In the black box-shaped room, with a loop projection, one feels the power of Turato’s disruptive expression, as if she stood before us. Again, this is the result of filming over a week in the museum’s auditorium, a space where the artist expressed herself intermittently, somewhere between the scream and the whisper. The monologue recited is her own, but with appropriations of countless sentences found in books, films, advertisements and, mainly, publications on social media. It is in these platforms that personal discourses and even confessions can be found. Online, they move from the private to the public realm, something that interests the artist. The very logic of appropriation is stimulated and exacerbated by the internet, a universe where, as Ricardo Nicolau states, the death of the author happens, something foreshadowed since the second half of the 20th century.
The various data collected are gathered in a text that translates a single research effort, whose empirical object is the theater. The space of the Serralves auditorium, with a stage and audience of considerable size, is ideal for this investigation and for the artistic and performative character of Turato. The artist had as a structural reference the great cinematographic work Opening Night (1977) by John Cassavetes, a film in which the states of mind and emotional crises of an actress played by the magnificent Gena Rowlands are brought together. The film also highlights the confrontation between various dualities – reality/fiction and actors/audience.
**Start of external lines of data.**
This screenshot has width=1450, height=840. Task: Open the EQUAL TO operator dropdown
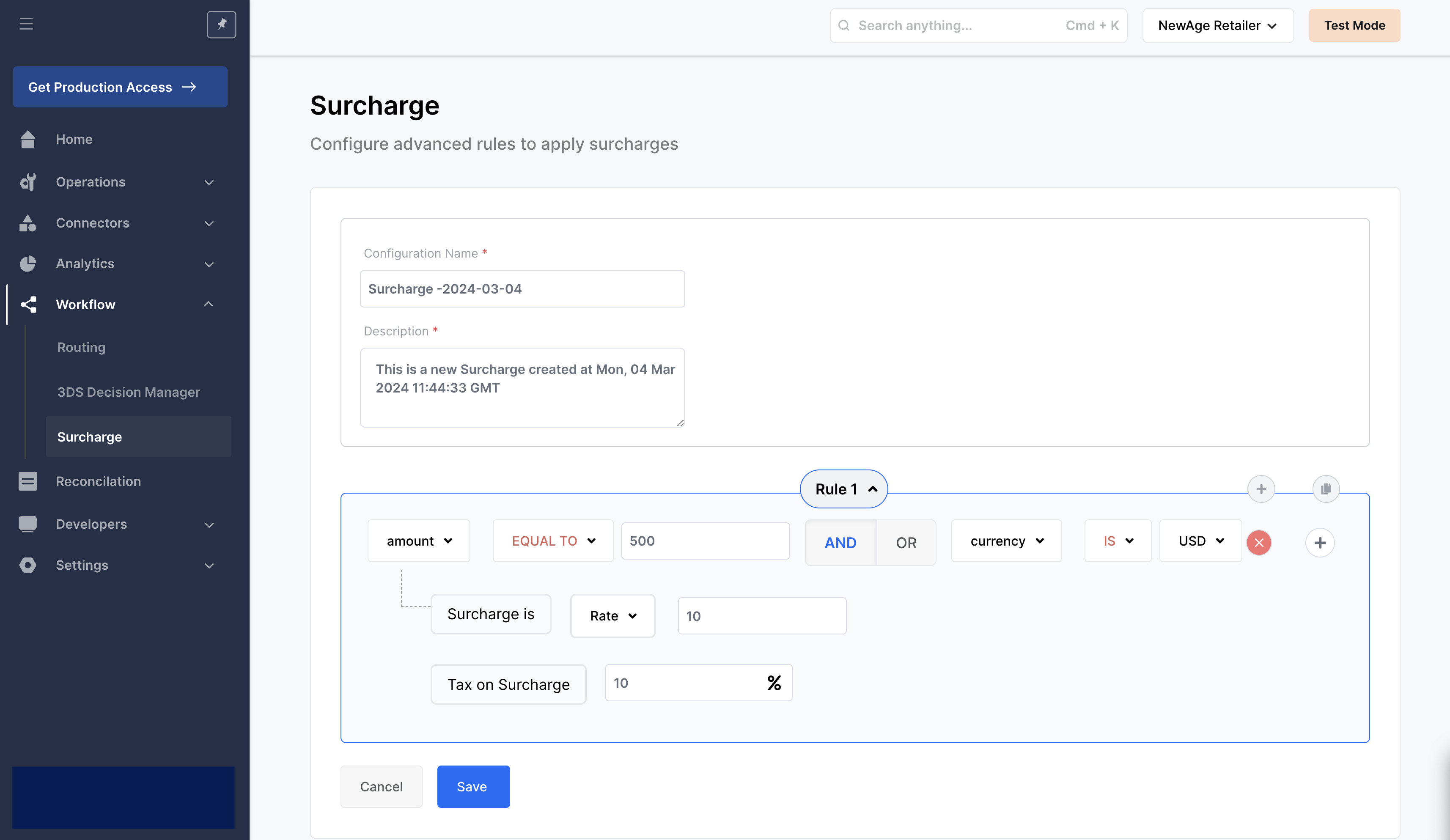point(552,541)
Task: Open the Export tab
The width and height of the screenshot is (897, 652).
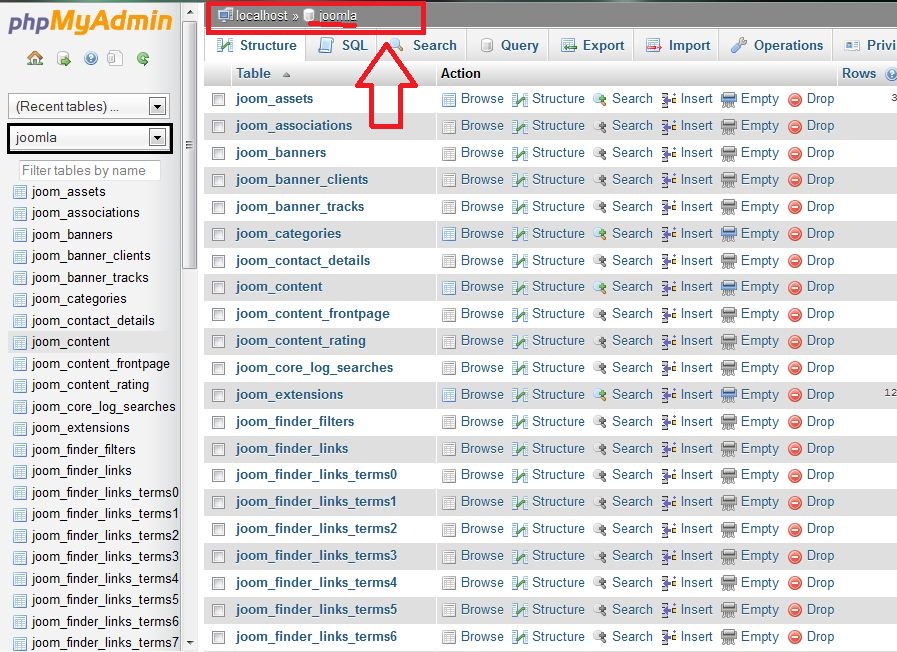Action: pyautogui.click(x=592, y=46)
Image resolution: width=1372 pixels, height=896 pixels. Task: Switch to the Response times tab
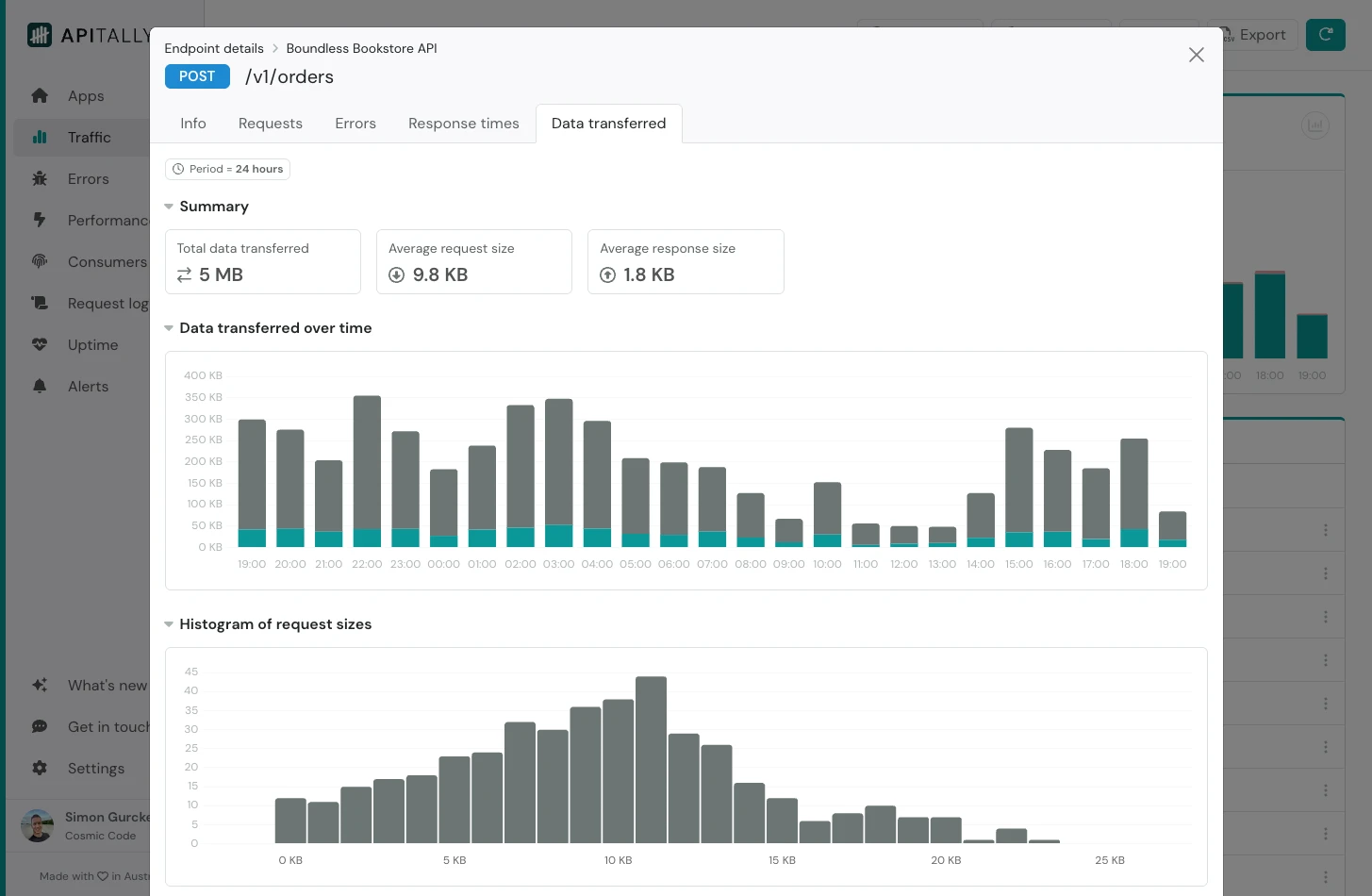pos(463,124)
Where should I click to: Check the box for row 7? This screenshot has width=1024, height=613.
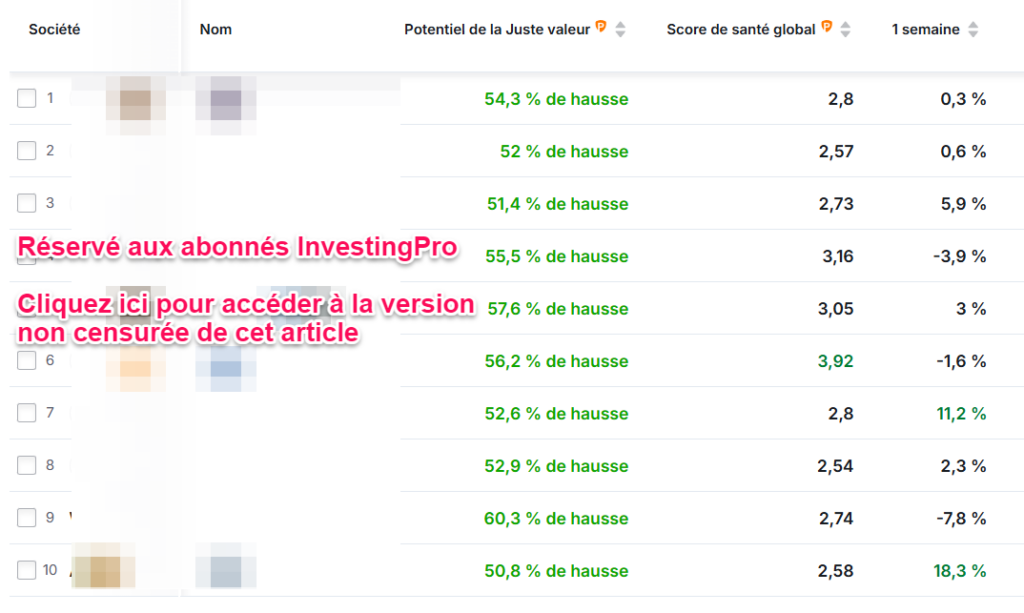[x=27, y=413]
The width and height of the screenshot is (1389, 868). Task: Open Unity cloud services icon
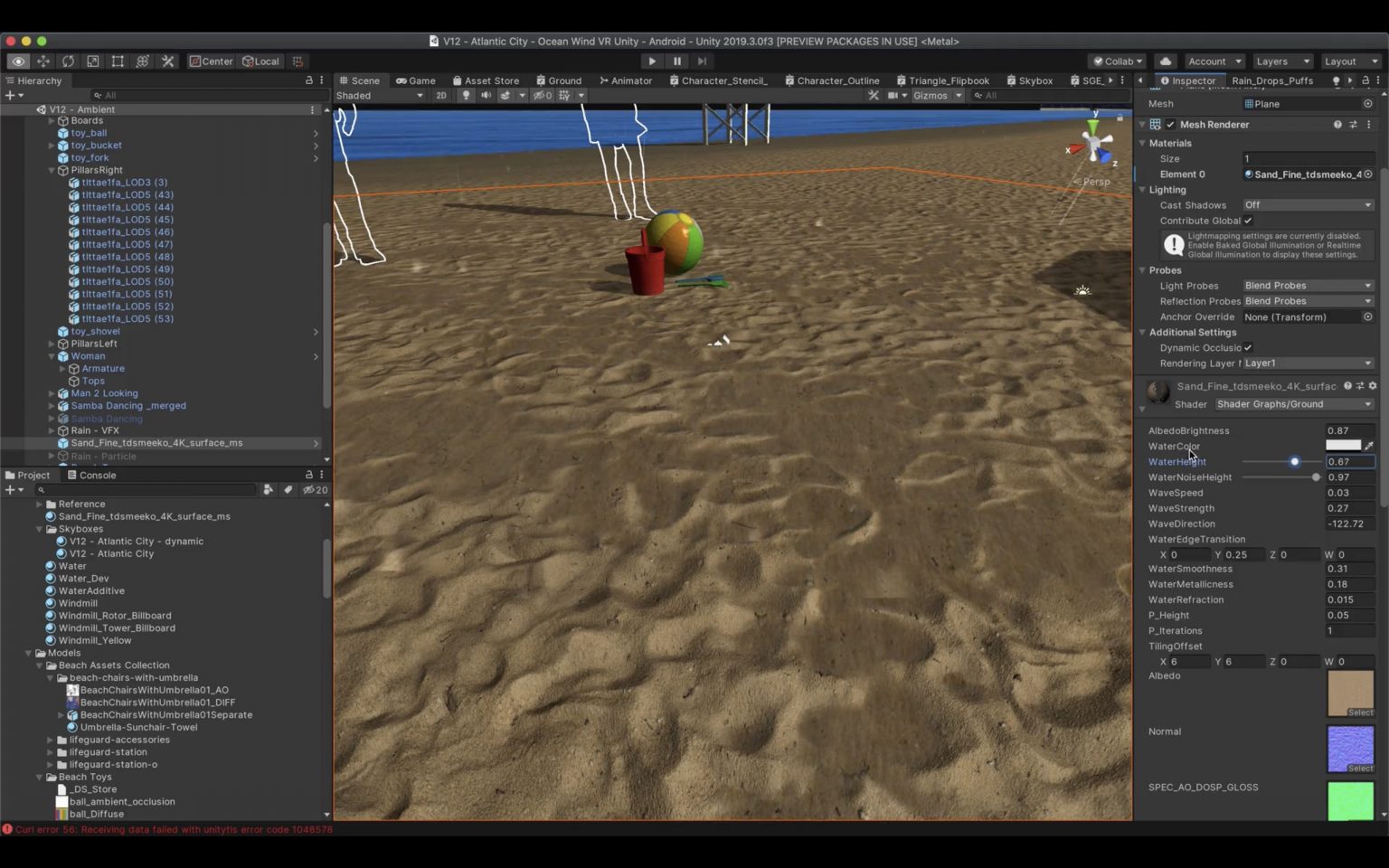(x=1166, y=61)
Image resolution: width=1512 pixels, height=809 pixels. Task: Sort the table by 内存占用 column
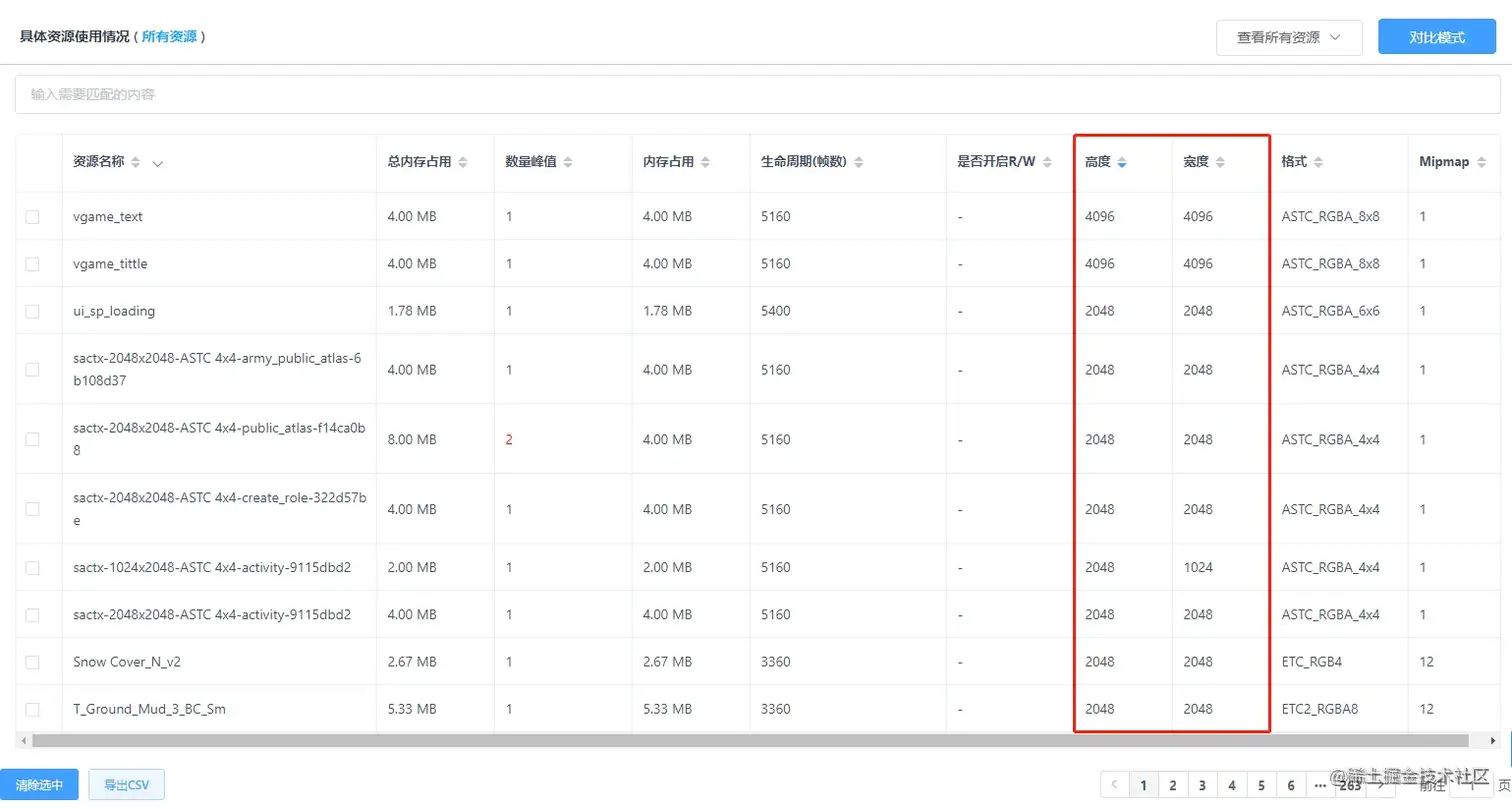pos(703,161)
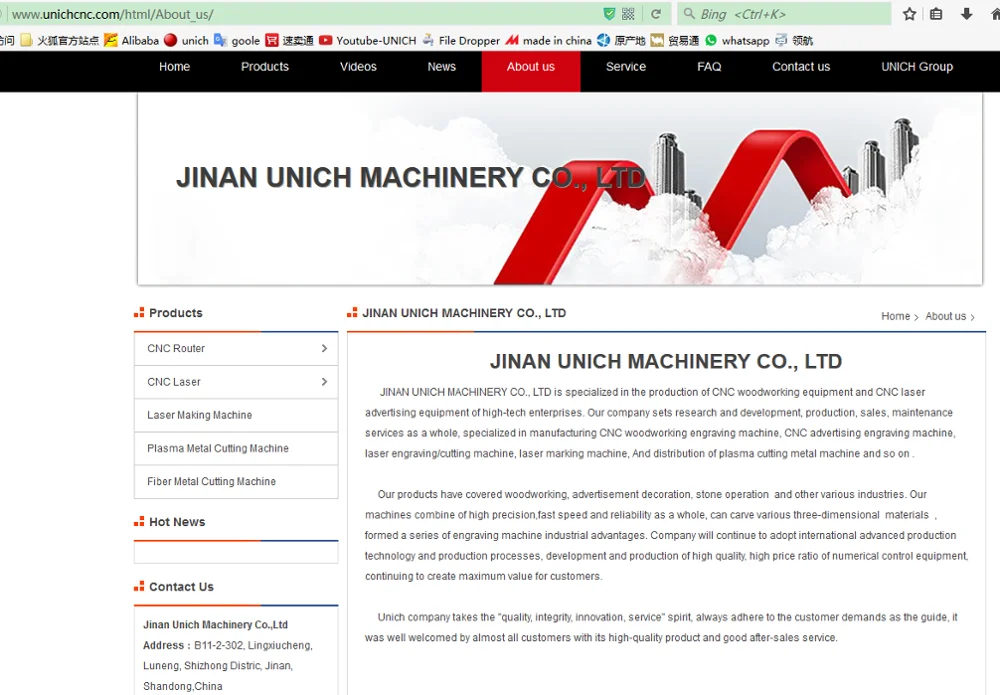Open the Youtube-UNICH bookmark
The height and width of the screenshot is (695, 1000).
tap(367, 41)
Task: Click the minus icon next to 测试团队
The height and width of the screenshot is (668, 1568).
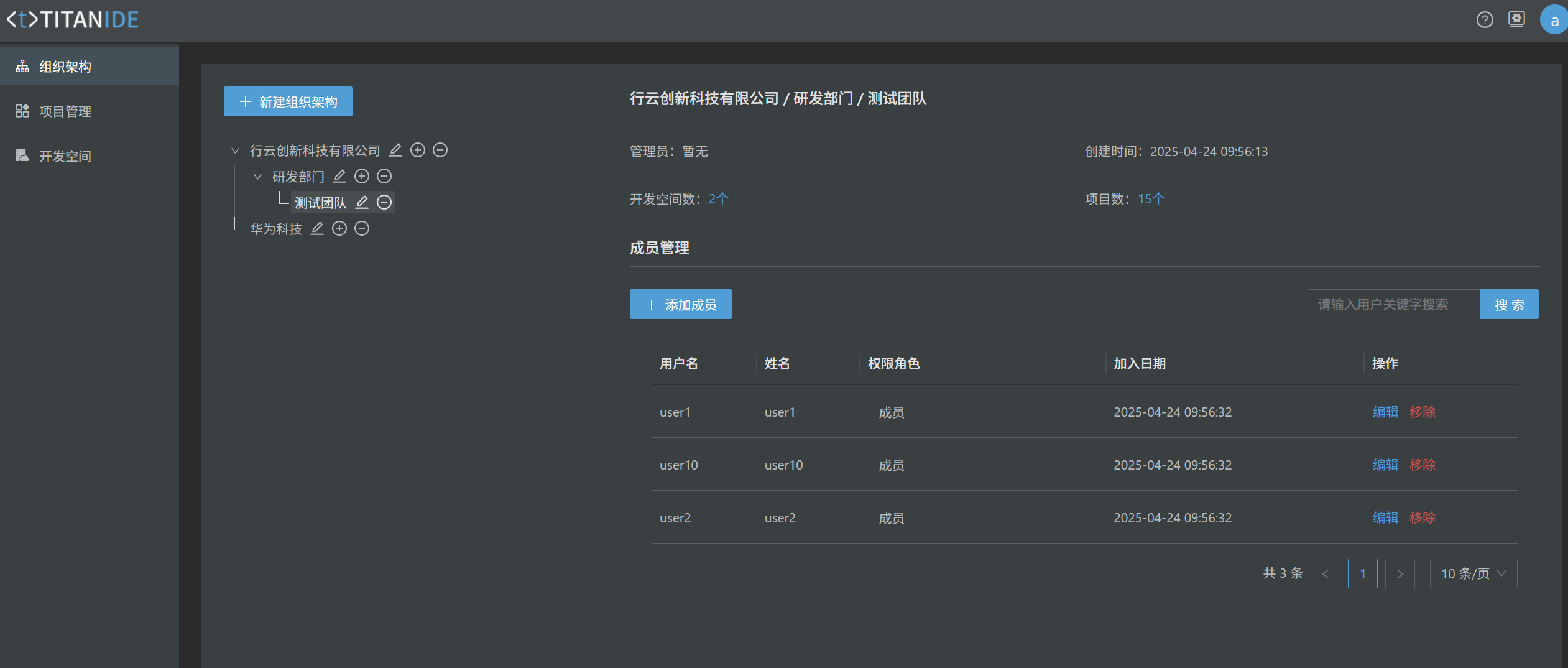Action: pos(384,203)
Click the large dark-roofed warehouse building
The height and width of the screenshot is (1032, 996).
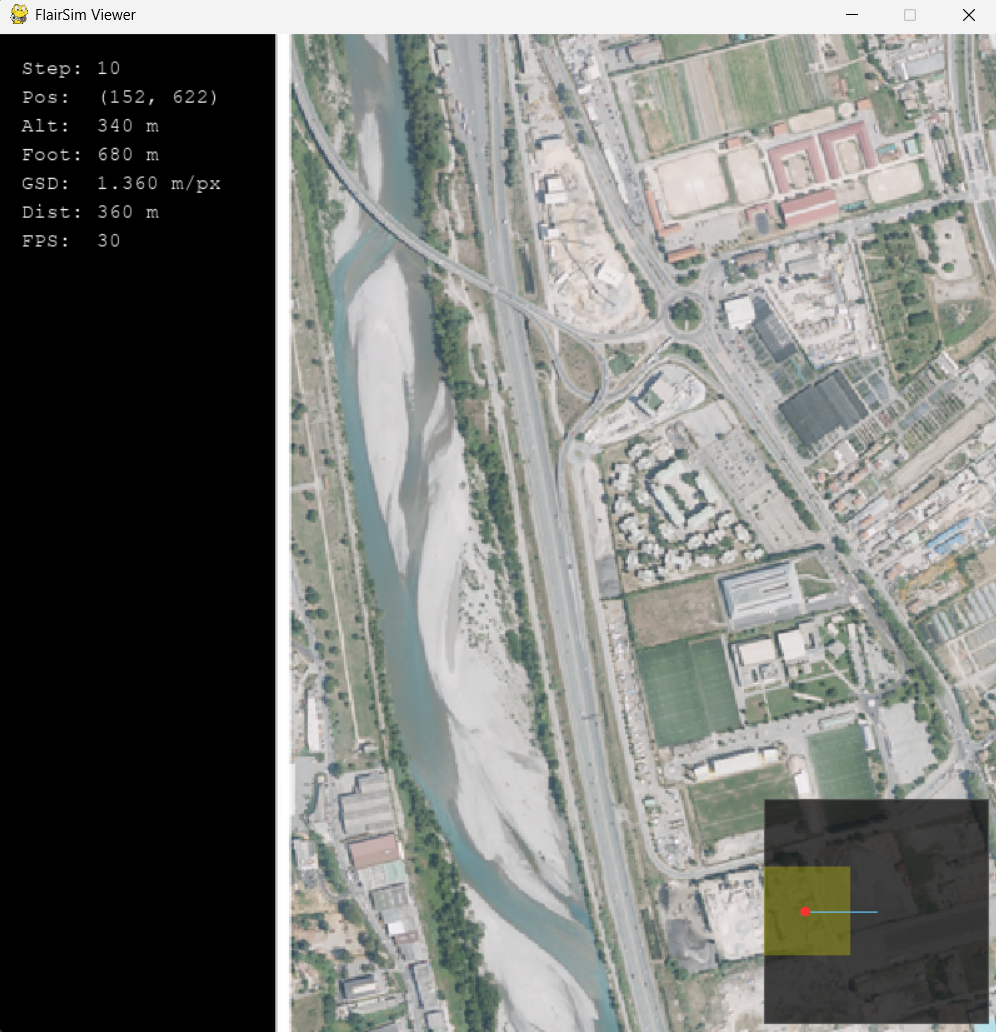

In her video, Turato depicts the figure of an actress through syncopated monologues. Although they provoke different states of mind, anger is the dominant feeling, close to hysteria. As mentioned by Ricardo Nicolau, the artist explores one of the main stigmas of the feminine gender: “what can an angry woman who is not afraid to be called hysterical mean?”. The curator explains that this crisis is reflected in the making of the film. It’s not described or illustrated, but, as in Cassavetes’ film, represented by formal operations and film construction. The result is a play that distinguishes itself from a simple theatrical performance. Turato intends to contradict the idea that theater consists only of the professional recitation of a pre-conceived text. For this, she builds a volatile performative space, commanded by herself.
That important work of American independent cinema was also pivotal to establish the bridge between the artist and the commissioner, with the latter confessing that it’s the “movie of my life”. Ricardo Nicolau tells us that, when they invited the artist to exhibit in Serralves, she said that she didn’t intend to do design-related performances or installations – her area of training and one that she has also been exploring artistically, because “I’m too well known for that”.
Through her artistic creation, Nora Turato deconstructs prejudices and presents current and open questions about other contexts and problematizations. She is known to be unpredictable, radical and transgressive, but effective. She affirms herself in a way that attracts all eyes, standing out not only in the performative moment, but also among her peers in the contemporary art scene.
In a decade marked by the struggle for equality of rights and gender, where movements such as #MeToo multiply, the artist’s work is even more important, and not just one more. It’s affirmed by its expressive, discursive, formal and visual quality. As Turato acknowledges, the world of art – and others – is not yet ready to accept a woman screaming. There is also a resistance to the use of certain vocabulary by women, something that the artist explores without limits in this recent video, but also without excesses – a balance difficult to achieve.
The Croatian artist lives and works in Amsterdam, a city where, for two years, she had an artistic residency at the renowned Rijksakademie. Since 2018, after her participation in the Palermo Manifesto and the Basel Liste art fair, she has been considered one of the most exciting young artists of today. She has already exhibited at some relevant institutions, such as the Beursschouwburg Art Centre (2019) in Brussels and the Kunstmuseum Liechtenstein (2019) in Vaduz.
This is the motto of Nora Turato: if you are going to take up 20 minutes of someone’s time, you better put on a show. That’s what happens in Serralves.